Wajah-wajah dengan segala ekspresi telah terpampang rapi. Aku berjalan
bersinggungan badan antara perempuan dan lelaki. Beberapa ibu dan anak
kecil mencari gerbong yang agak sepi. Rupanya, ini tak terjadi hanya
dalam realita pesta mudik dan Natal. Ataukah ini dijadikan kesempatan
untuk menghemat pengeluaran dalam bulanan. Sungguh aku tak tahu.
Begitu
kereta berhenti, desakan koper dan jeritan manusia nyaring mengalahkan
suara mesin. Di sini aku mencoba berjalan pelan dengan membawa koper
besar. Seorang anak kecil menarik-narik celana jeansku. ’’Kak! Kakak
orang kaya ya?’’ aku tak mengerti apa yang ditanyakannya. GERBONG LIMA
Aku hanya tersenyum tak terlalu mengerti apa yang ditanyakannya.
Pemenggalan-pemenggalan kata yang terlalu rumit, serumit semut mengatur
pasukannya.
Masih
ditambah ada bayi merengek tak tahu bahasanya sendiri. Jelasnya aku
masih sibuk mencari kursi kosong tak memedulikan beberapa pertanyaan dan
omelan. Dari jauh kulihat seorang perempuan berhenti sejenak hingga dia
keluarkan handphone warna ungu. Saatnya dia melintas di hadapanku,
terlihat menarik hati, adakah magnet di kereta ini? Tubuhnya beraroma
wangi apricot. Rambutnya se perti habis di- rebounding, lurus dan halus.
Baju
kuningnya melekat sangat ketat. Parasnya bulat penuh tata rias. Mata
gemintangnya dibingkai warna biru pucat. Maskara telah melentikkan bulu
matanya. Kulihat bibir tipisnya berwarna shocking pink. Dia sangat siap
menggoda pria hingga salah satu pria merelakan tempat duduknya untuk
perempuan tersebut. Pandanganku tertuju kepada kursi C 01. Di sana ada
perempuan yang tadi kulihat sangat menarik.
Dia
memakai jaket keabu-abuan. Rapat matanya membuat orangorang mengira
bahwa dia adalah orang China yang sedang menikmati libur musim hujan di
kereta ekonomi tanpa AC dan TV. Yang lebih parah, dia membuka jaketnya
lalu mengipas-ngipas. ‘’Tak kubiarkan berahi ini memuncak dan kesalahan
di masa lalu tak akan terulang lagi di sini,’’ batinku mencoba
menahannya. Lutut yang dia pamerkan kuanggap koran bekas.
Pandanganku
telah berubah. Kupalingkan mata kepada sosok di samping perempuan
memesona itu. Tepatnya di kursi C 02. Aku melihat lelaki yang tak kekar
atau pun terlalu kurus. Wajahnya terlihat sangat rapi dan dia memakai
rompi ungu. Semilir angin malam membuat rasa kantuk terhenti di pundak
lelaki kekar yang duduk di kursi C 03. Tapi, aku terusik suara nyaring
pedagang asongan, dia hanya menambah desakan dalam kereta.
Perangai
anak-anak yang kujumpai tadi masih terus saja menanyakan keadaanku,
bahkan soal cinta. ‘’Kakak sudah nikah, ya? Ataukah sudah kawin?’’

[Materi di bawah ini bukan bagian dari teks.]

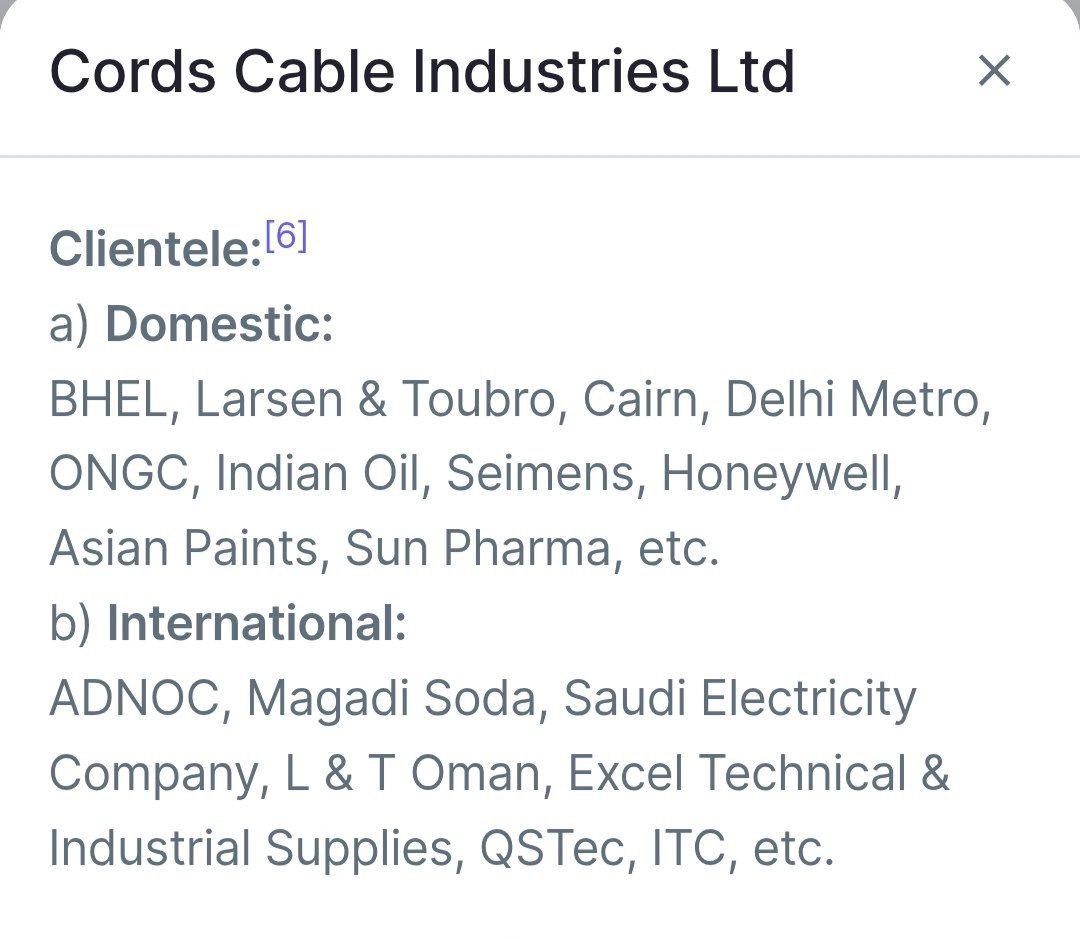
Task: Click the ADNOC client name
Action: [133, 699]
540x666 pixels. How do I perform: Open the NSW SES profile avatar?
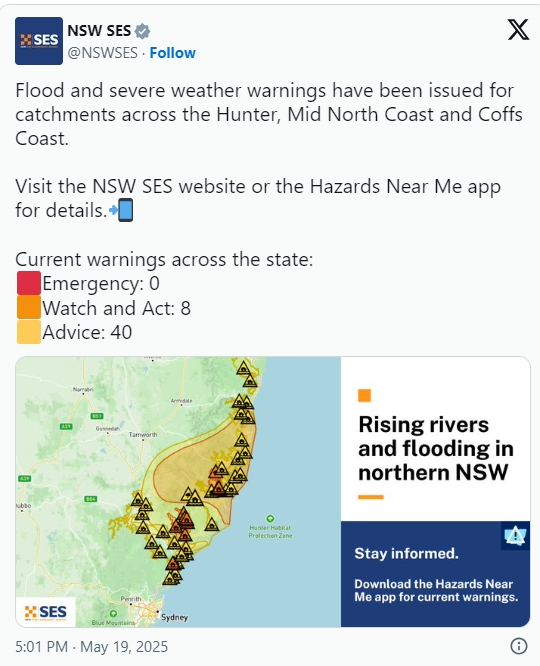(39, 41)
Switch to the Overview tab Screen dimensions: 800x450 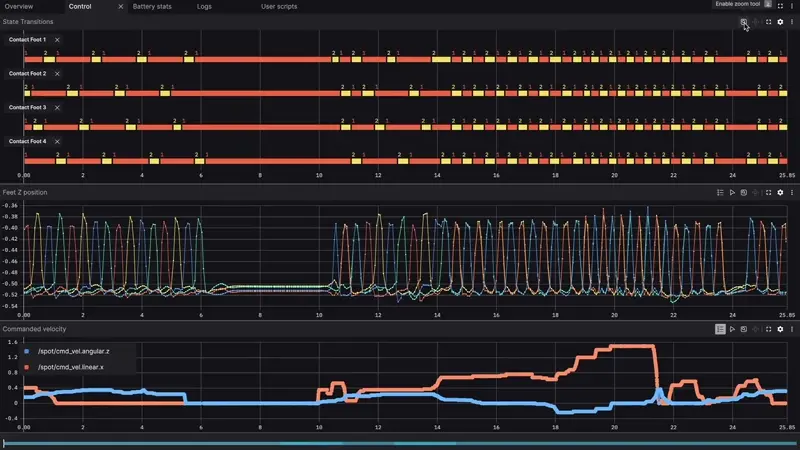coord(19,6)
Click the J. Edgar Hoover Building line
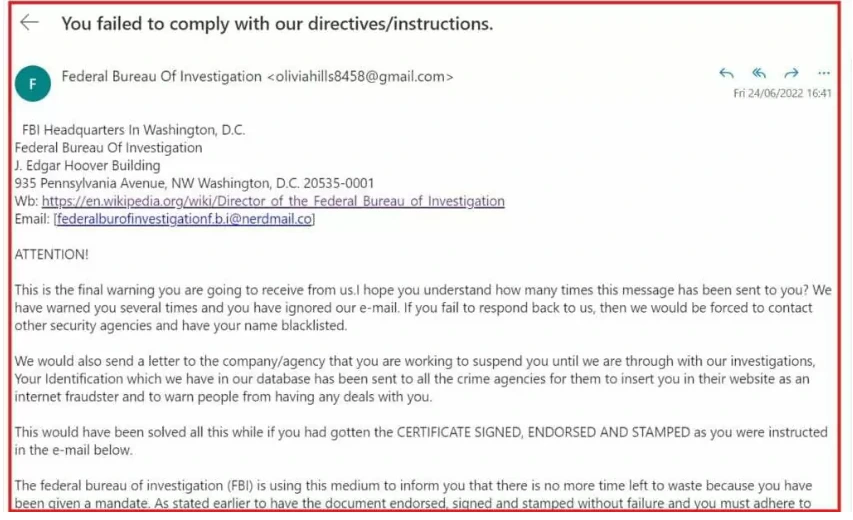 click(x=88, y=165)
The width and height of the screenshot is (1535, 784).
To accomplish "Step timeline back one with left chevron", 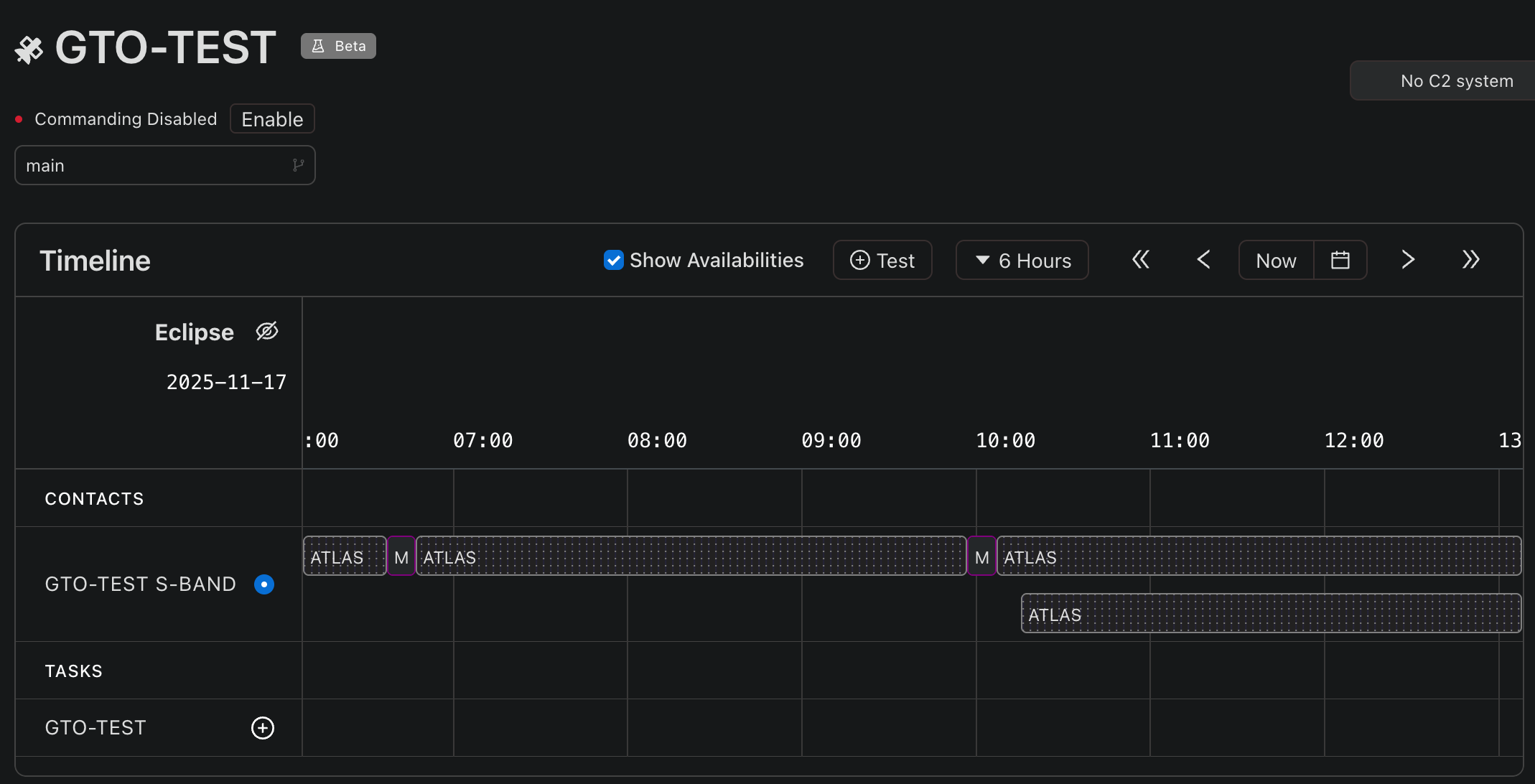I will tap(1203, 260).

Apakah kata-kata yang dimaksudkannya. Nikah dan kawin. Dua alur yang
berbeda. Dua-duanya seperti belum kualami, tapi salah satu dari pilihan
itu……. terbayang seperti menghantui ’’Tidak, adik manis,’’ kedustaan
yang menghujani otakku mulai terasa sakit.
Kembali
teringat gambar-gambar yang tak begitu jelas. Aku sulit mengatakannya
bak menulis di atas lautan. Dan akulah lautan itu. Suasana gerah di
malam hari walau pun hujan rintikrintik jatuh. Ditambah kebisingan para
penumpang, aku tak berdaya melawan keadaan yang sangat menjengkelkan
ini. Saat berhenti di Stasiun Cirebon, aku menguatkan langkah. Kulawan
desakan para penumpang menuju gerbong empat. Mungkin di sana aku bisa
mendapatkan tempat duduk dan segera pejamkan mata. GERBONG
EMPAT
Kereta yang aku tumpangi memasuki Cirebon. Beberapa stasiun di Jawa
Barat kulalui. Gelap malam semakin melarut. Retakan-retakan daun patah.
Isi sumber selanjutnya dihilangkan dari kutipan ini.